These custom fields should be visible as optional columns in the Users display, and be updatable in bulk with the bulk update methods. They should also be a part of the user's individual profile.
The custom fields and their values would definitely also need to be available via API query, and ideally, to avoid the need for polling frequently, changing a custom field value should also send a webhook call to a URL defined by the reseller with the custom field and contain enough information to identify the record being edited by the API along with the updated valuie of the custom field with its name (contained in JSON post).
The custom field integration should either provide or allow for the creation of a secret key sent to the webhook for authentication as a bearer token.
This would allow for extensive custom integrations such as enabling or disabling third party VoIP applications, or allow for custom adjustments to other third party systems through the control panel at the request of resellers or end users (whether admin/office manager or not), depending on need and billable questions as determined by the reseller in custom field configuration.

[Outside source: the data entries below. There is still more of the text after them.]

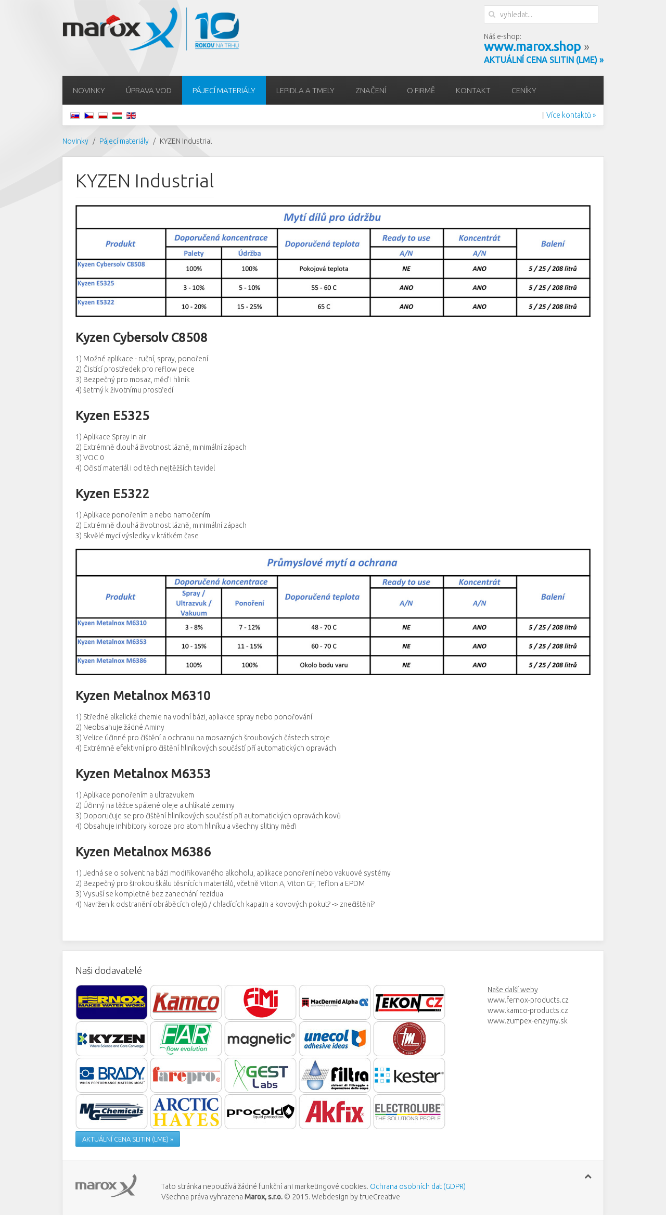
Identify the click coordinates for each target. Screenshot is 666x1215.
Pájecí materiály (224, 90)
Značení (370, 90)
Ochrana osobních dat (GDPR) (418, 1186)
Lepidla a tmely (305, 90)
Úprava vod (149, 90)
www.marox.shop (532, 47)
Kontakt (473, 90)
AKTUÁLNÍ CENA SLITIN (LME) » (127, 1139)
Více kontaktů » (571, 115)
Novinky (89, 90)
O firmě (421, 90)
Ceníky (523, 90)
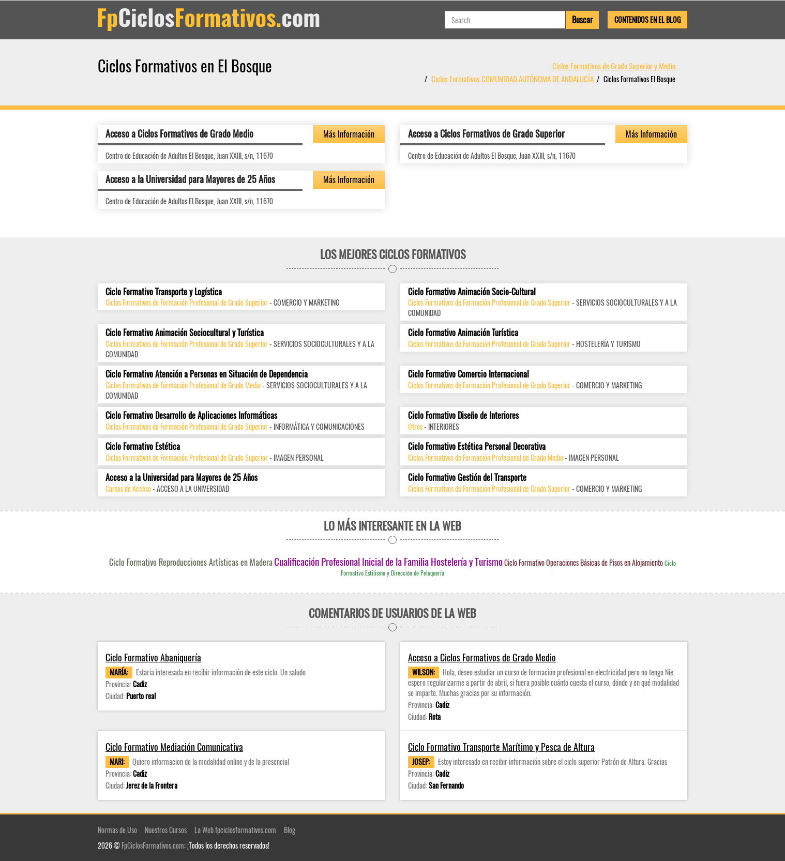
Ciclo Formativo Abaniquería (153, 657)
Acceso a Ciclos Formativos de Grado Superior (486, 133)
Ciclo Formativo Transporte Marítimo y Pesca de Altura (501, 747)
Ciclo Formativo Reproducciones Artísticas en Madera (191, 562)
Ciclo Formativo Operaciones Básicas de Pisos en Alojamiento (583, 562)
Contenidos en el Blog (647, 19)
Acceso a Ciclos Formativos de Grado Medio (179, 133)
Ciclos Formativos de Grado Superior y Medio (613, 65)
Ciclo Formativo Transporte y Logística (163, 292)
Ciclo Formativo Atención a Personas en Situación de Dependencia (206, 374)
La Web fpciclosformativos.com (235, 829)
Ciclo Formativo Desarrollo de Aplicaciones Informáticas (191, 415)
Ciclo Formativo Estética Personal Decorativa (477, 446)
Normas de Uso (117, 829)
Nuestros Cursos (166, 829)
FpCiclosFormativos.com (153, 845)
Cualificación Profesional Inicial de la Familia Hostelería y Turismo (388, 561)
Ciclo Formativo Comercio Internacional (468, 374)
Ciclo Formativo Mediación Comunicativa (174, 747)
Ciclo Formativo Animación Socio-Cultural (472, 292)
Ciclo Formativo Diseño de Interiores (463, 415)
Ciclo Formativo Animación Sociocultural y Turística (184, 333)
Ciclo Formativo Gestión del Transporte (467, 478)
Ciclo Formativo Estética (142, 446)
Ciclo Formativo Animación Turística (463, 333)
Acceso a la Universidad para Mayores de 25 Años (190, 179)
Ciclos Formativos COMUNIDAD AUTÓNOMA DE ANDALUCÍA (512, 78)
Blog (289, 829)
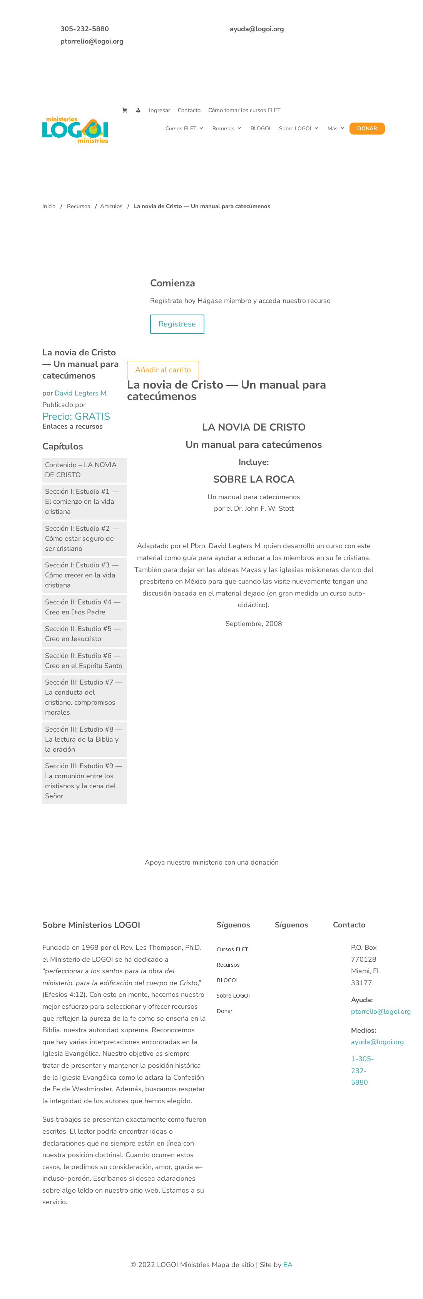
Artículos (111, 206)
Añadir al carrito (163, 370)
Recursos (223, 128)
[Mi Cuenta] (138, 110)
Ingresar (159, 110)
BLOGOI (260, 128)
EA (288, 1264)
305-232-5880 (84, 29)
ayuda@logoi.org (257, 29)
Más (332, 128)
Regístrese (177, 324)
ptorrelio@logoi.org (92, 41)
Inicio (48, 206)
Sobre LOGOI (295, 128)
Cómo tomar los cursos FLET (244, 110)
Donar (367, 128)
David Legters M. (81, 393)
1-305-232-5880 (362, 1070)
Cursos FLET (180, 128)
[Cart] (125, 110)
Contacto (189, 110)
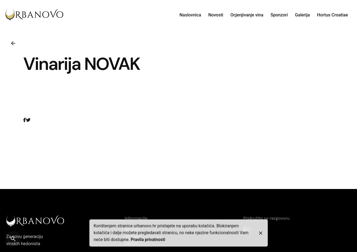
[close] (260, 233)
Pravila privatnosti (148, 239)
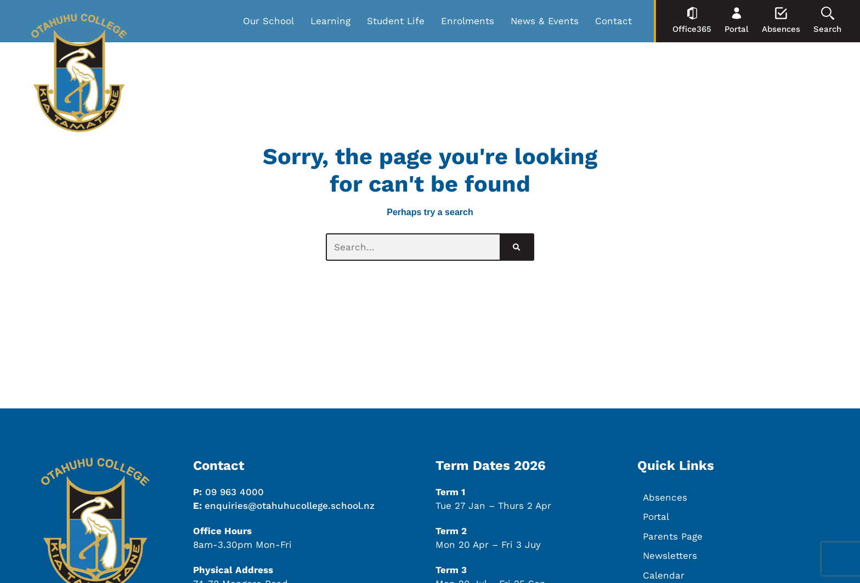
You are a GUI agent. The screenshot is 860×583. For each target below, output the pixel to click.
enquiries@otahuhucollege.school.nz (290, 505)
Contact (613, 20)
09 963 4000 (234, 491)
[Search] (516, 247)
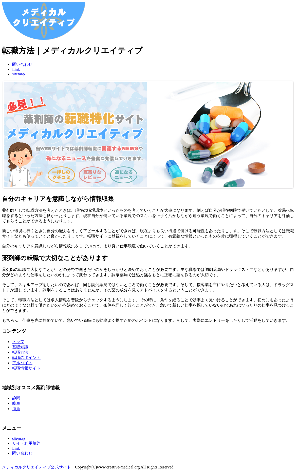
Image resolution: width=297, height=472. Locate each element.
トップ (18, 341)
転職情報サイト (26, 368)
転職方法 (20, 352)
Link (16, 69)
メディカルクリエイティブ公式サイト (36, 467)
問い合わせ (22, 64)
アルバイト (22, 363)
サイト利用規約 (26, 443)
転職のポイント (26, 357)
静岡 (16, 398)
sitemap (18, 74)
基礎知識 (20, 347)
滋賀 (16, 408)
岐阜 (16, 403)
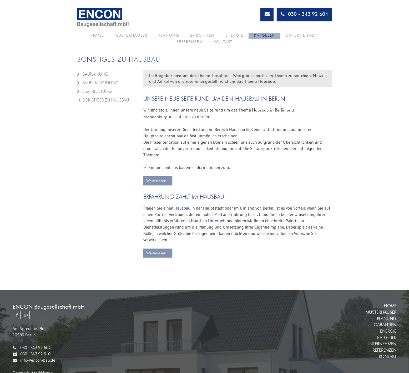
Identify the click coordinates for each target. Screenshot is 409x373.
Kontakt (317, 38)
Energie (201, 38)
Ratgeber (225, 38)
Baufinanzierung (100, 83)
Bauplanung (95, 74)
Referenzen (289, 38)
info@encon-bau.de (37, 360)
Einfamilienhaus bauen (169, 167)
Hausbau (182, 208)
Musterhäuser (116, 38)
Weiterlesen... (157, 181)
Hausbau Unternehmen (212, 220)
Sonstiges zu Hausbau (106, 100)
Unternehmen (255, 38)
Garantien (175, 38)
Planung (148, 38)
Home (89, 38)
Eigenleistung (97, 91)
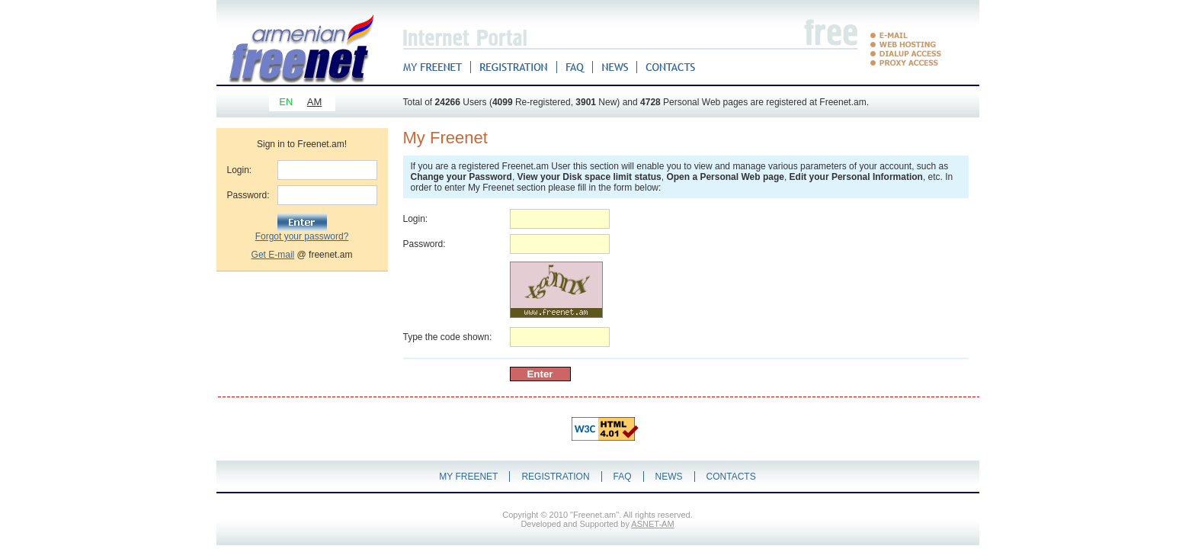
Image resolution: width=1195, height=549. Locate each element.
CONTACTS (731, 476)
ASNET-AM (652, 523)
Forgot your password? (302, 236)
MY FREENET (468, 476)
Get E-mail (273, 254)
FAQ (623, 476)
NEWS (669, 476)
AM (314, 102)
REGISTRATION (555, 476)
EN (286, 102)
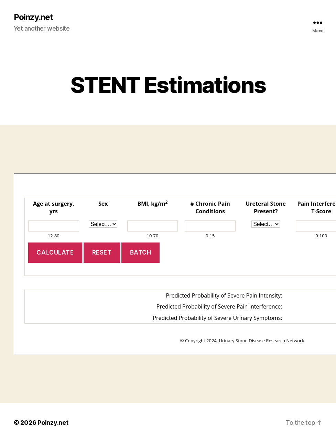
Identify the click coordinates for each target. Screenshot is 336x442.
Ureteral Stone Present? (266, 207)
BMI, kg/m (152, 203)
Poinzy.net (33, 17)
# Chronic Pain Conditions (210, 207)
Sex (103, 203)
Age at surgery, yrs (53, 207)
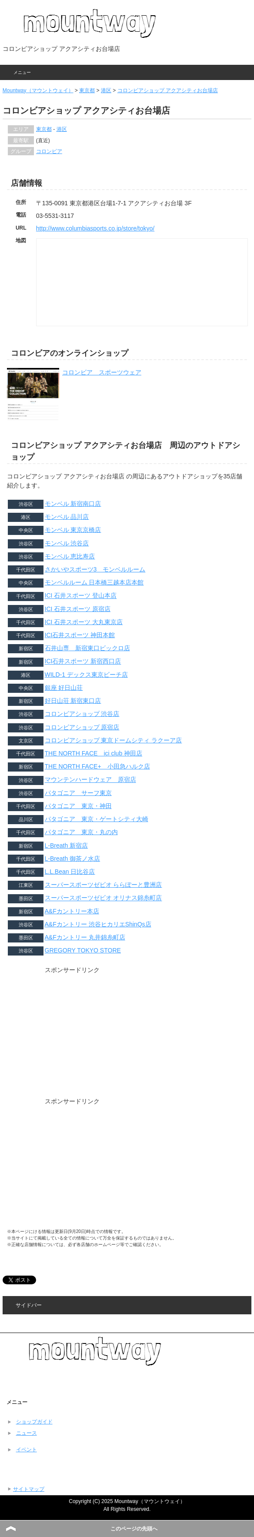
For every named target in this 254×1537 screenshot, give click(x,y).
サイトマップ (28, 1489)
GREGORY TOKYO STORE (83, 950)
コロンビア (49, 151)
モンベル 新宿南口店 (73, 503)
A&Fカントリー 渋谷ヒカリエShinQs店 (98, 924)
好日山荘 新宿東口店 (73, 700)
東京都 (87, 90)
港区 (106, 90)
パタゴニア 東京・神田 (78, 805)
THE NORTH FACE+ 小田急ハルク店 (97, 766)
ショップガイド (34, 1422)
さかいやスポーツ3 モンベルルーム (95, 569)
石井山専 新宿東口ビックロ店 (87, 648)
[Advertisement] (72, 1038)
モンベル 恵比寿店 (70, 556)
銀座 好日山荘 (64, 687)
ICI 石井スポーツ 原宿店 (78, 608)
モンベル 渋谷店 (67, 543)
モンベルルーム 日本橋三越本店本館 (94, 582)
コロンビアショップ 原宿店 (82, 727)
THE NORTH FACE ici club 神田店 (94, 753)
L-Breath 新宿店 (66, 845)
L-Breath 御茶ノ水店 (72, 858)
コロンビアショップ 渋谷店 (82, 713)
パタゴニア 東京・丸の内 (81, 832)
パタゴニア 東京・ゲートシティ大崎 (96, 818)
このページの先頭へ (133, 1529)
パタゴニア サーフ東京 (78, 792)
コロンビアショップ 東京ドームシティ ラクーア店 (113, 740)
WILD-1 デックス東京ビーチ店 (86, 674)
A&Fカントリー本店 (72, 911)
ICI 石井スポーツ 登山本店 (81, 595)
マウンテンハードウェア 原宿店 (90, 779)
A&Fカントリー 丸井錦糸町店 (85, 937)
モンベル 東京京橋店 (73, 529)
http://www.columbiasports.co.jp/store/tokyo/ (95, 228)
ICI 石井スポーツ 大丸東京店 (84, 621)
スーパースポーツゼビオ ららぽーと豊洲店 (103, 884)
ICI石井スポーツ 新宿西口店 (83, 661)
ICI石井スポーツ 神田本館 (80, 635)
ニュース (26, 1433)
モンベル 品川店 (67, 516)
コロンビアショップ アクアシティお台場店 (167, 90)
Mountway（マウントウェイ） (38, 90)
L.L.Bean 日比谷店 (70, 871)
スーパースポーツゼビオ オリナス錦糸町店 (103, 898)
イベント (26, 1450)
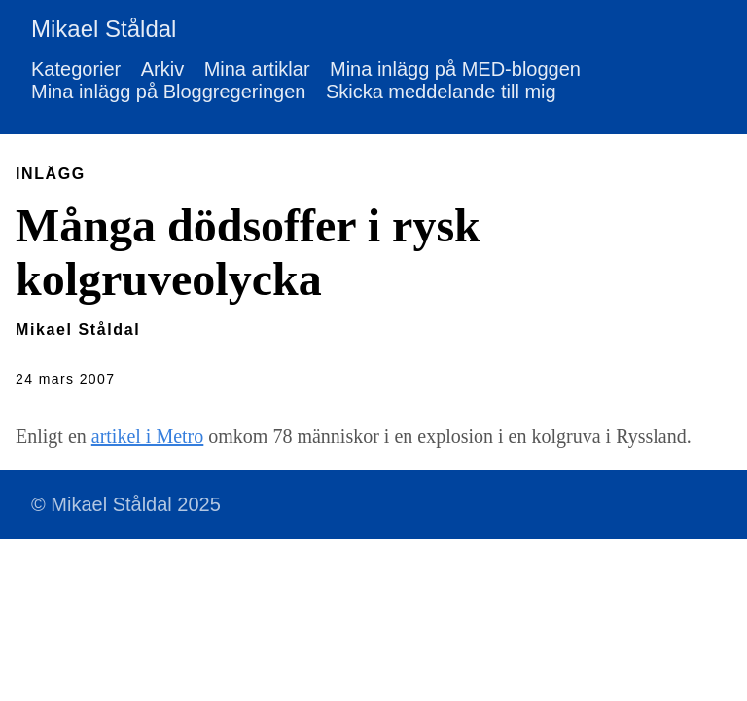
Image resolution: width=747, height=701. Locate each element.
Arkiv (162, 69)
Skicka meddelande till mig (441, 91)
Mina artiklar (257, 69)
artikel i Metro (147, 436)
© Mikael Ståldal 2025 (126, 504)
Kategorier (76, 69)
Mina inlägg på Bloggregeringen (168, 91)
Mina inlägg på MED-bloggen (455, 69)
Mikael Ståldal (103, 29)
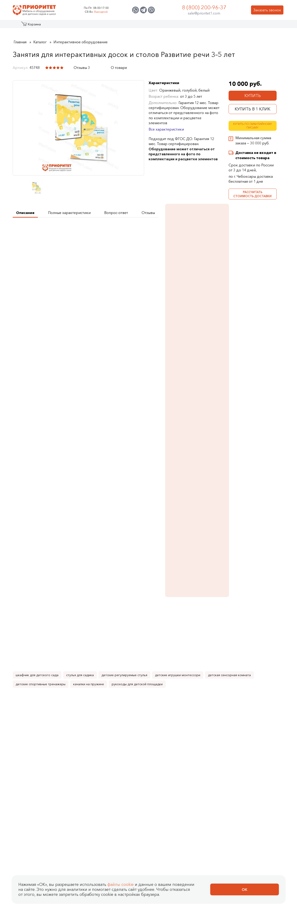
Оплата (136, 724)
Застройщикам (187, 26)
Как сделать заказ (136, 708)
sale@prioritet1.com (204, 13)
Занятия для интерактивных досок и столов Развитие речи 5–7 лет (200, 562)
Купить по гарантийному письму (252, 125)
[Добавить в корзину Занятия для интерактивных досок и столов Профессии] (216, 673)
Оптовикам (217, 26)
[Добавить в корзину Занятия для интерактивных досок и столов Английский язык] (162, 581)
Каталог (30, 26)
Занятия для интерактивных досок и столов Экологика (147, 646)
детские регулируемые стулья (124, 469)
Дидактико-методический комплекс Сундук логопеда (252, 433)
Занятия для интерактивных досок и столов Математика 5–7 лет (40, 562)
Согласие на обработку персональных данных (63, 761)
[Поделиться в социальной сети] (101, 67)
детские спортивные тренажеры (40, 478)
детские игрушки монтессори (177, 469)
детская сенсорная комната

With a robust enough system, custom integrations would be possible by resellers without additional development from OIT required in many cases, although custom OIT-developed integrations would still be ideal where possible due to server infrastructure and coding requirements that would still be required with custom fields.
(A well-done, but perhaps overengineered for purpose, custom field example is the custom fields for NinjaOne/NinjaRMM, especially the permissions, types, and tiering of multi-level fields, many of which are nice to have but not all are requirements to be useful here.)